Cronaca
Animale macellato senza permessi, scatta sequestro: allevatori aggrediscono veterinario
lunedì 8 luglio 2019

Finiscono nei guai due allevatori di Aradeo, per aver aggredito durante un controllo un veterinario. Verifiche dei carabinieri su tutto il territorio.

Aggrediscono il veterinario nel corso delle verifiche sugli animali destinati al macello: sono stati denunciati, ad Aradeo, due allevatori del posto che, a seguito di attività ispettiva connessa ai controlli sanitari su animali equini, macellati e destinati al consumo umano da parte di un veterinario, quest’ultimo veniva aggredito fisicamente e verbalmente mentre stava sottoponendo a sequestro una carcassa di animale macellato senza autorizzazione. I due rispondono di violenza e minaccia a pubblico ufficiale e violazione del regolamento della comunità europea in merito al controllo dei prodotti di origine animale destinati al consumo umano.

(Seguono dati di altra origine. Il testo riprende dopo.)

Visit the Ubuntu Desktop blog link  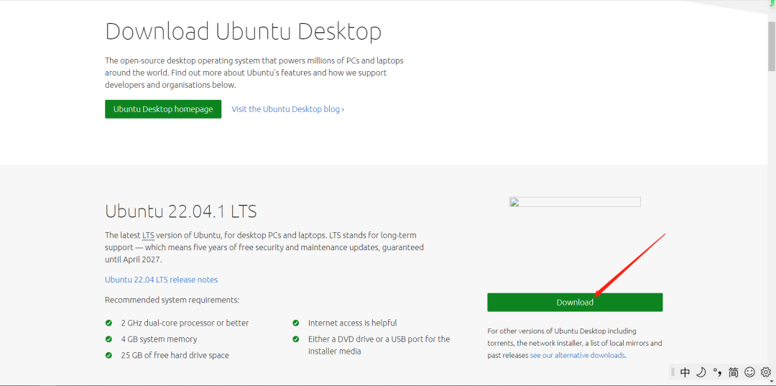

Nell’ambito dei controlli da parte dei carabinieri della Compagnia di Gallipoli, che hanno interessato la Città Bella, Aradeo, Galatina, Galatone, Copertino e Nardò, con il supporto di ben 10 pattuglie e due motociclette, sono sette le persone segnalate alla prefettura per uso non terapeutico di sostanze stupefacenti, perché sorpresi con hashish o marijuana di modica quantità, destinata ad un uso personale. Tra i vari sottoposti a controllo, 3 soggetti hanno rifiutato di sottoporsi agli accertamenti per la verifica dell’alterazione psicofisica correlata all’uso di stupefacenti, venendo denunciati.

A Galatone, una 62enne del posto è stata denunciata per abusivismo edilizio perché realizzava un vano scala e l’ampliamento volumetrico del primo piano, all’interno della propria abitazione, in assenza di permesso di costruire. Sempre a Galatone, venivano denunciate tre persone, che, per futili motivi connessi ad un disguido stradale, aggredivano un giovane provocandogli delle lesioni personali giudicate guaribili in 8 giorni. Ancora a Galatone denunciati due soggetti per aver rubato 5 quintali di materiale ferroso all’interno di un terreno di un pensionato.

A Gallipoli, due soggetti sono stati denunciati per evasione, in quanto essendo sottoposti agli arresti domiciliari non venivano trovati nella propria abitazione. Uno dei due veniva anche denunciato per detenzione di monete false poiché, all’esito di una perquisizione domiciliare, veniva trovato in possesso di 2 banconote da 20 euro contraffatte.

A Copertino veniva denunciato un 41enne, per aver indebitamente sottratto il telefono cellulare di un medico, all’interno del locale ospedale.